◆ **Exercice court 1**
Restitue le passage du texte sur les festivals qui va de "Une partie de" jusqu'à "vos premiers pas.".
◆ **Exercice court 2**
Traduis en anglais cette phrase du texte sur les festivals : « Une partie de mon été est cependant dévolue à la découverte, et chaque année je tente un nouveau rendez-vous avec l’une de ces bulles hors du temps. »

◆ **Texte cité**
□ □ □ □ □
Je cours les festivals depuis bientôt vingt ans, et je m’amuse parfois à penser qu’il doit y avoir bien des compagnies à connaitre mon visage, à défaut de ne m’avoir jamais adressé la parole. Moi je les connais bien, les compagnies, et dans l’anonymat, j’aime les voir évoluer, j’aime les découvrir, et pour les rares d’entre elles qui en ont le privilège, j’aime les voir vieillir. 

Mais plus encore que les compagnies, excusez-moi chers artistes à l’égo démesuré (il vous faut bien cela, je le sais, pour prendre les risques que vous prenez), ce sont les festivals que j’affectionne. Ce sont pour moi des rendez-vous rituels, ils rythment mes vacances depuis mes années étudiantes, et je les attends chaque année comme des retrouvailles avec un vieil ami. Si je suis toujours fidèle à Aurillac (le roi), je le suis également alternativement à Fest'art, aux Sarabandes, au Festival d’Olt, à Désarticulé, et à Spirale à Histoires, qui emportent la palme à mes yeux de la qualité du « vivre heureux avec des inconnus autrement », ce supplément d’âme, de folie et d’empathie pour le public, qui fait que plus qu’une programmation, on y vient trouver des moments uniques de partage, de ceux qui vous font tenir un an devant la pire des classes de quatrième. De la drogue dure, donc.

Une partie de mon été est cependant dévolue à la découverte, et chaque année je tente un nouveau rendez-vous avec l’une de ces bulles hors du temps.

Or j’ai développé, à mesure que j’en dénichais, un petit jeu personnel pour deviner dès mon arrivée sur le site, si un festival allait me plaire.

Je ne dis pas que c’est imparable, mais ça fonctionne quasiment à tous les coups : je regarde comment l’entrée est décorée, et dans quel état d’esprit sont les bénévoles qui reçoivent le public. Si une équipe déco a fait de vos premiers pas une fête, si on vous souhaite la bienvenue en vous donnant le sourire et que vous ressentez l’énergie commune du collectif, alors vous pouvez être certain que vous allez passer un bon moment. De la même manière que les élèves lisent tout de vous, dès votre entrée dans la classe, le festival d’arts de la rue peut être lu dès vos premiers pas.
□ □ □ □ □
Lignes de données de pointage
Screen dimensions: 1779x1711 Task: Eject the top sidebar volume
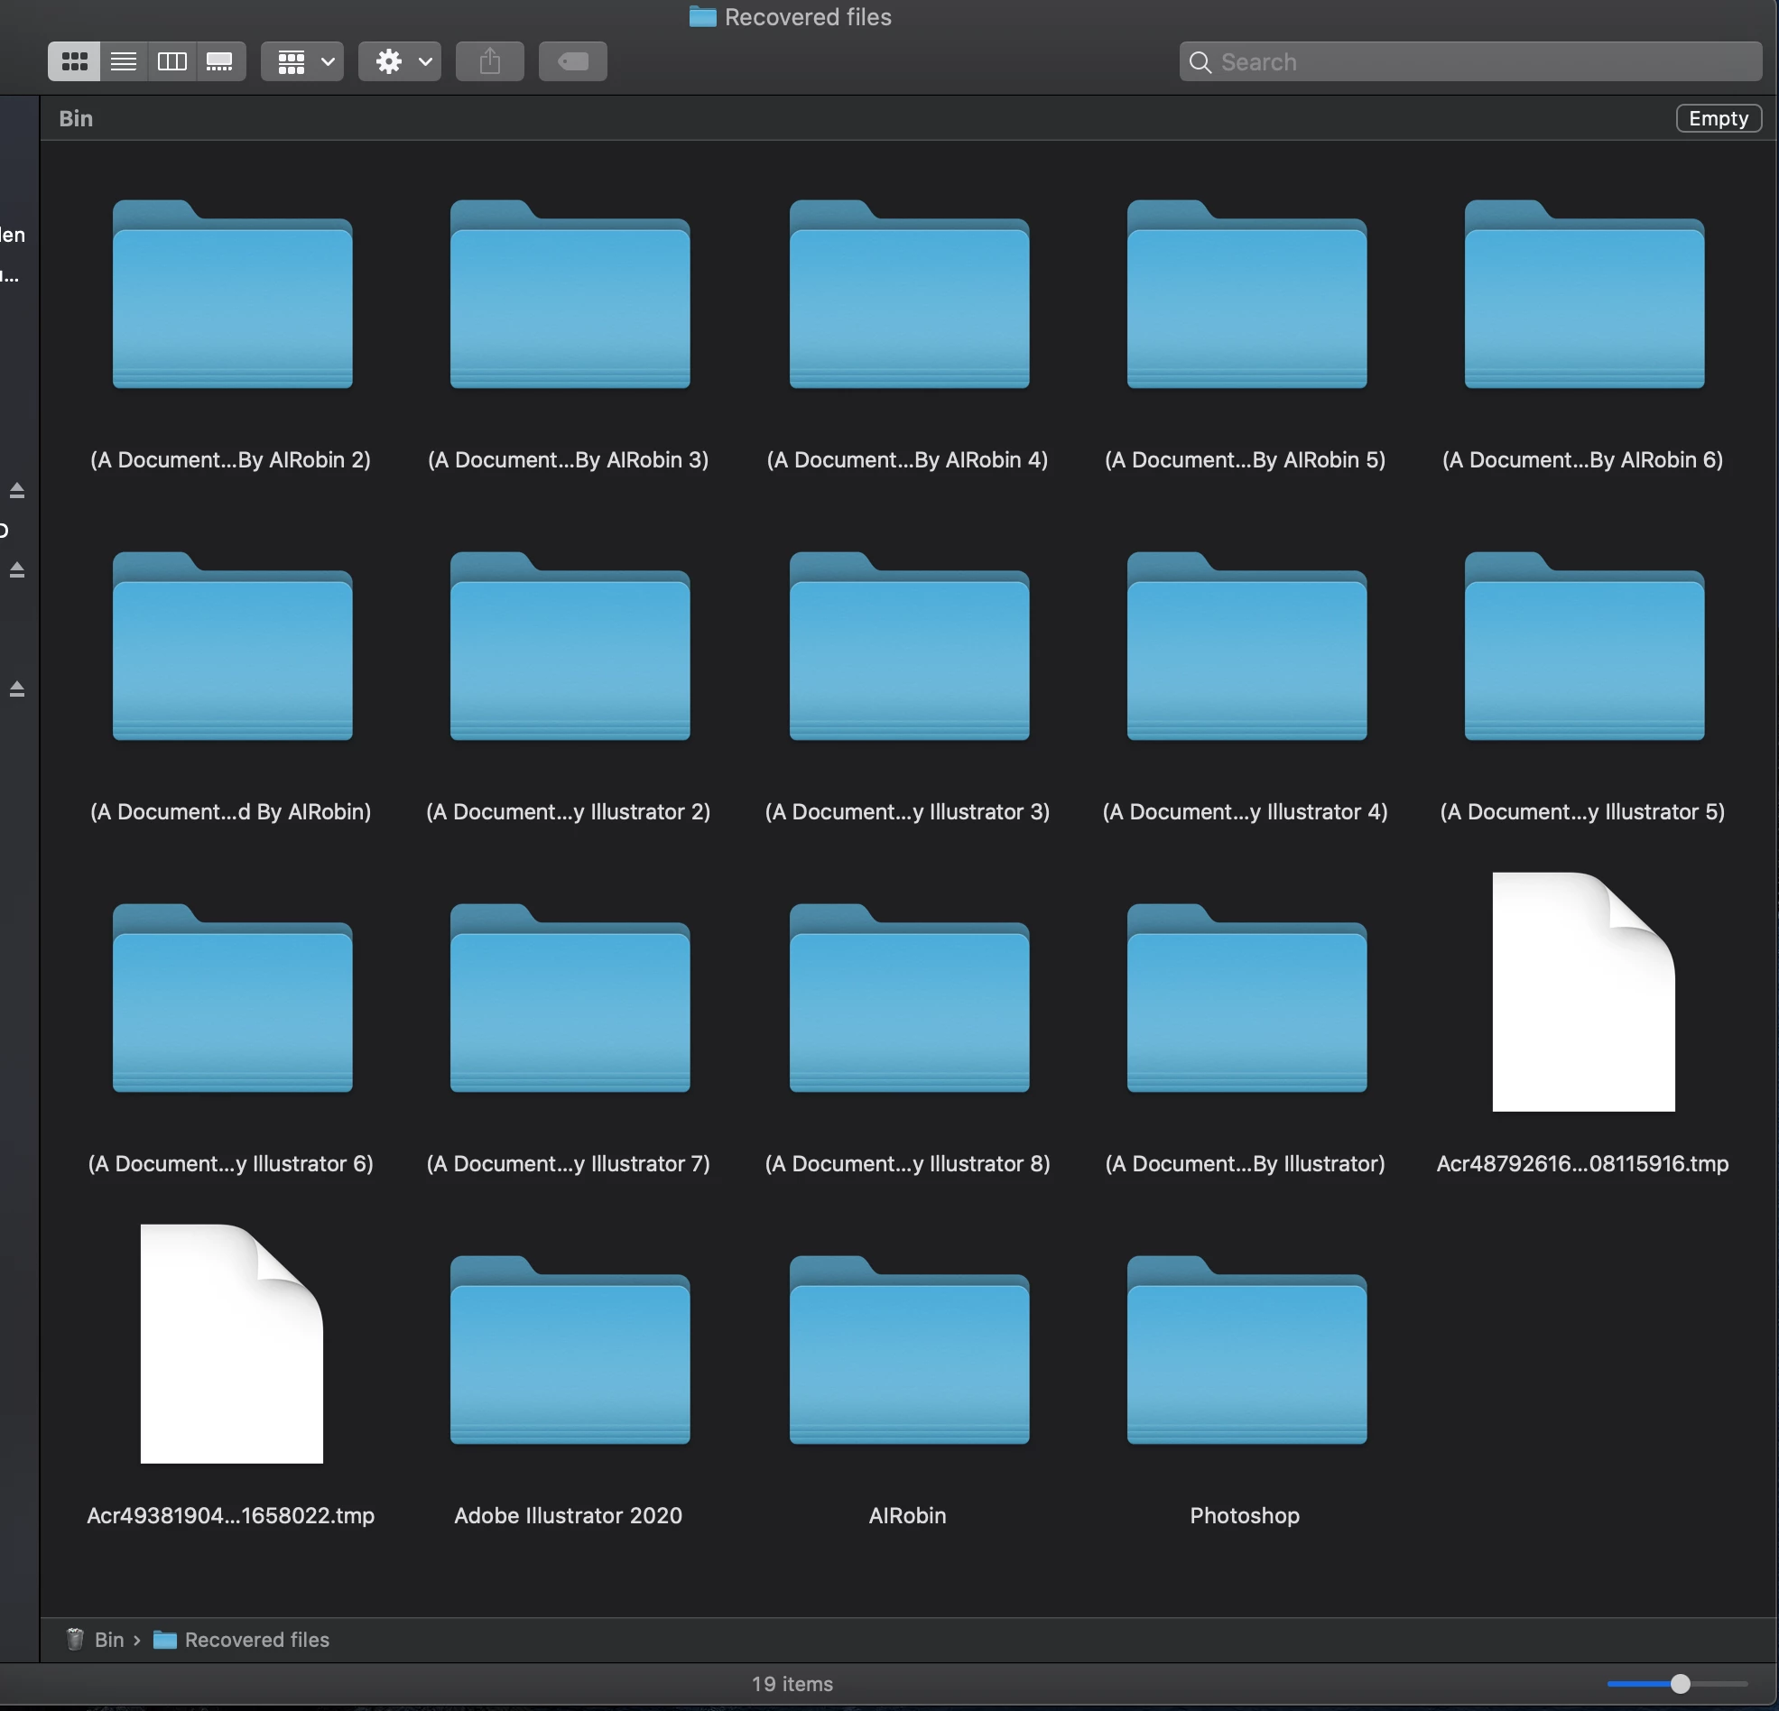pyautogui.click(x=16, y=490)
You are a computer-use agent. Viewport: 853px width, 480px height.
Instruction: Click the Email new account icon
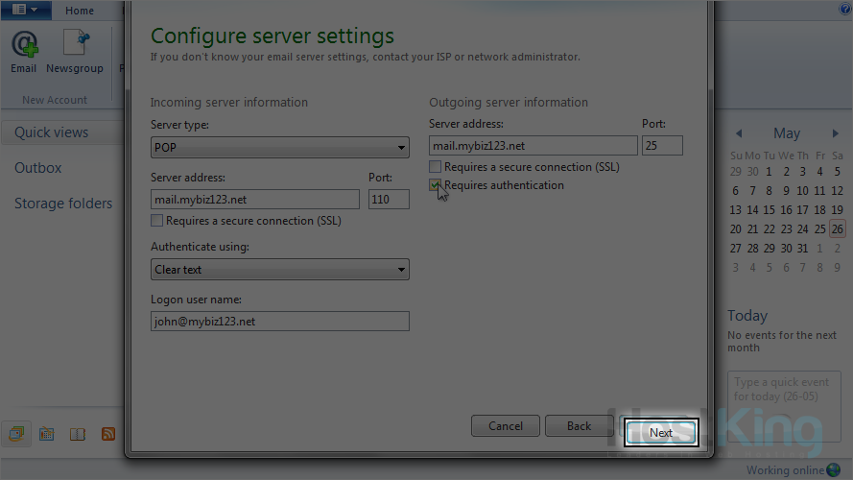[24, 51]
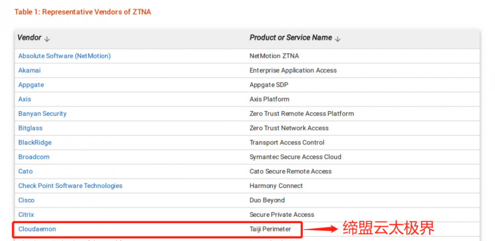Open the highlighted Cloudaemon link
This screenshot has width=495, height=241.
tap(37, 229)
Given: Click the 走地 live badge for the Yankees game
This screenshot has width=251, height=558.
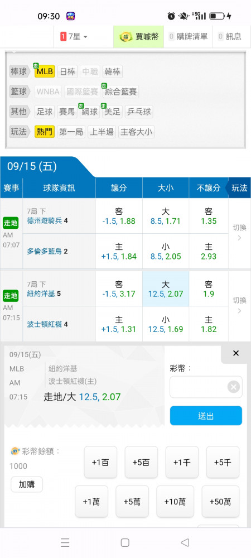Looking at the screenshot, I should click(x=10, y=296).
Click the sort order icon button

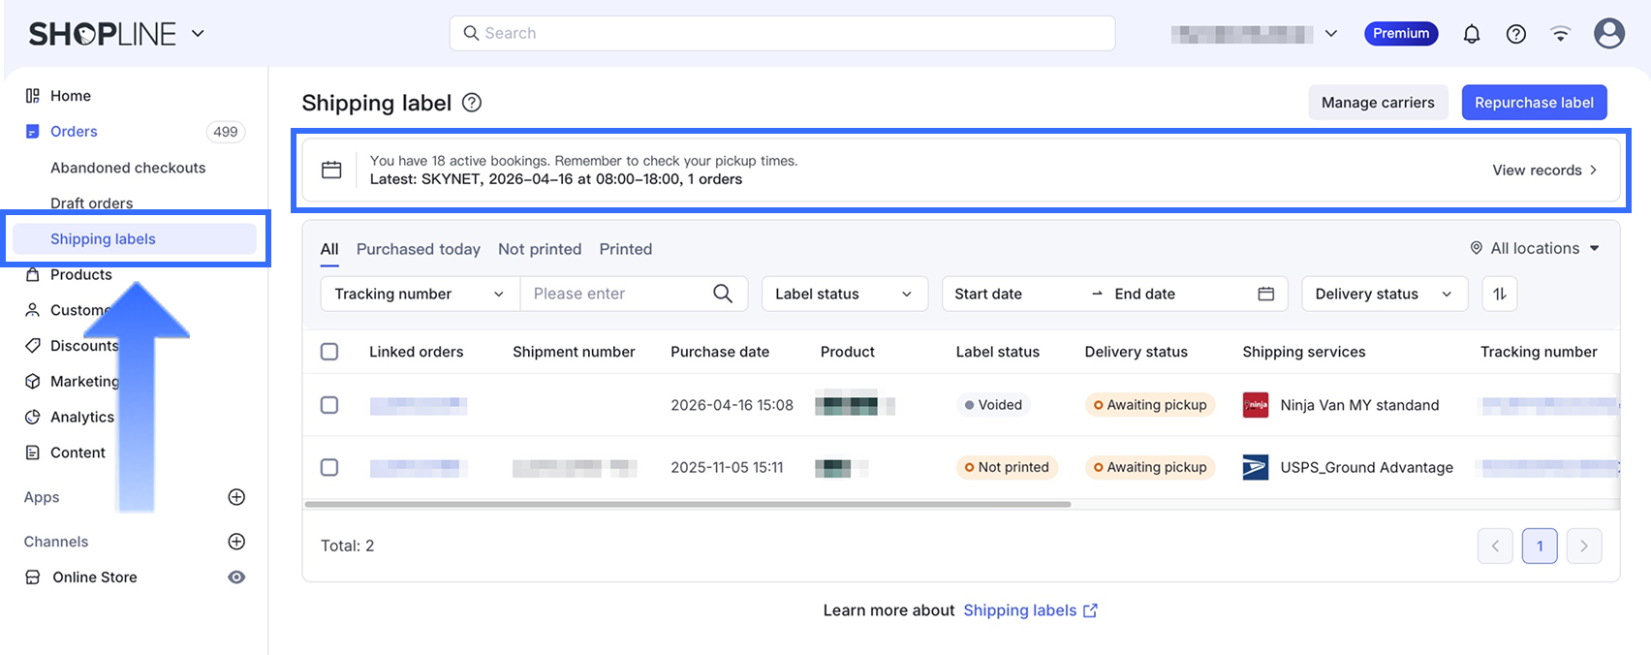1499,294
□ □ □ □ □
◆ **Résultat attendu 1**
Une partie de mon été est cependant dévolue à la découverte, et chaque année je tente un nouveau rendez-vous avec l’une de ces bulles hors du temps.

Or j’ai développé, à mesure que j’en dénichais, un petit jeu personnel pour deviner dès mon arrivée sur le site, si un festival allait me plaire.

Je ne dis pas que c’est imparable, mais ça fonctionne quasiment à tous les coups : je regarde comment l’entrée est décorée, et dans quel état d’esprit sont les bénévoles qui reçoivent le public. Si une équipe déco a fait de vos premiers pas une fête, si on vous souhaite la bienvenue en vous donnant le sourire et que vous ressentez l’énergie commune du collectif, alors vous pouvez être certain que vous allez passer un bon moment. De la même manière que les élèves lisent tout de vous, dès votre entrée dans la classe, le festival d’arts de la rue peut être lu dès vos premiers pas.

◆ **Résultat attendu 2**
Part of my summer, however, is devoted to discovery, and every year I try a new rendezvous with one of these bubbles outside of time.